51      Enfin, en réponse à l’invocation par le requérant des directives relatives à l’examen devant l’EUIPO, aux termes desquelles, « en principe, la non-livraison par le service postal ou d’acheminement n’implique aucun manque de vigilance de la part de la partie concernée (décision [...] Sun Park Holidays/Sunparks) » (voir partie A, section 8, 2.1.a), il y a lieu de rappeler qu’il peut être dérogé à ce principe, notamment quand, comme en l’espèce, en présence d’un envoi sous pli ordinaire, il pouvait être attendu du système de contrôle et de surveillance interne des délais que celui-ci non seulement atteste de l’envoi, ce qui, en pratique, n’a pas été le cas ici, mais aussi prévoie que l’intéressé s’assure de la réception de l’envoi dans le délai prescrit (voir ci-dessus points 29 à 32).

52      Les directives relatives à l’examen devant l’EUIPO ne sont donc pas de nature à remettre en cause la conclusion qui précède.

53      Par conséquent, la chambre de recours pouvait à bon droit, sur la base de la seule conclusion mentionnée au point 37 ci-dessus, et donc sans se prononcer sur la seconde condition mentionnée au point 17 ci-dessus, rejeter le recours contre la décision de rejet de la requête en restitutio in integrum qui lui était soumis.

54      Il résulte de tout ce qui précède que le premier chef de conclusions doit être écarté, de même que, par voie de conséquence, les deuxième et troisième chefs de conclusions, sans qu’il soit besoin de statuer sur leur recevabilité.

 Sur les dépens

55      Aux termes de l’article 134, paragraphe 1, du règlement de procédure du Tribunal, toute partie qui succombe est condamnée aux dépens, s’il est conclu en ce sens.
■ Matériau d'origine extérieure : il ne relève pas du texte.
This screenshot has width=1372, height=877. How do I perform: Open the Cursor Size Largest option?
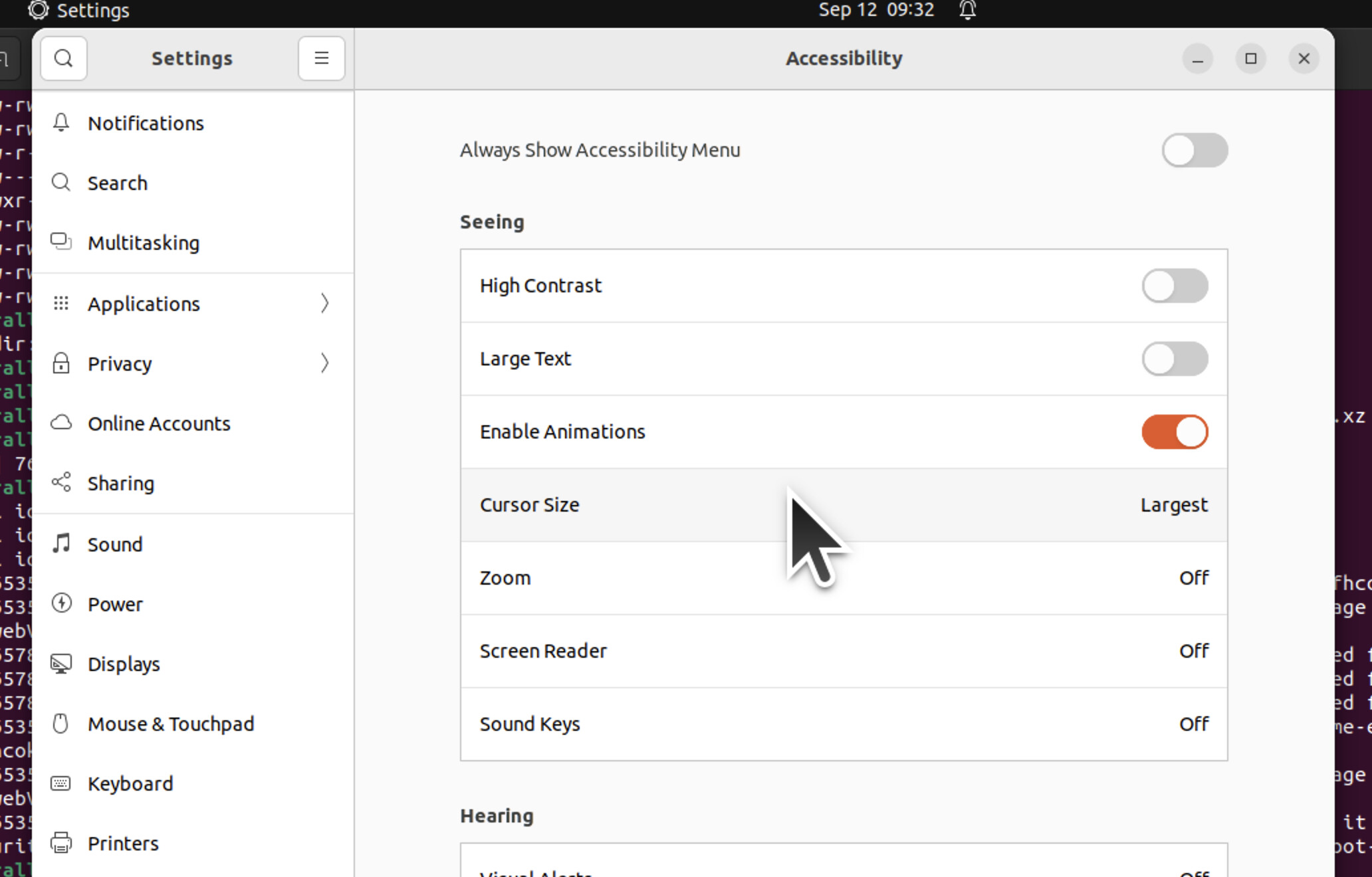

Le requérant ayant succombé, il y a lieu de le condamner aux dépens de l’EUIPO, conformément aux conclusions de celui-ci.

Par ces motifs,

LE TRIBUNAL (sixième chambre)

déclare et arrête :

1)      Le recours est rejeté.

2)      M. Jeffrey Scott Crevier est condamné aux dépens.

Marcoulli

Frimodt Nielsen

Iliopoulos

Ainsi prononcé en audience publique à Luxembourg, le 20 janvier 2021.

Signatures


*      Langue de procédure : l’anglais.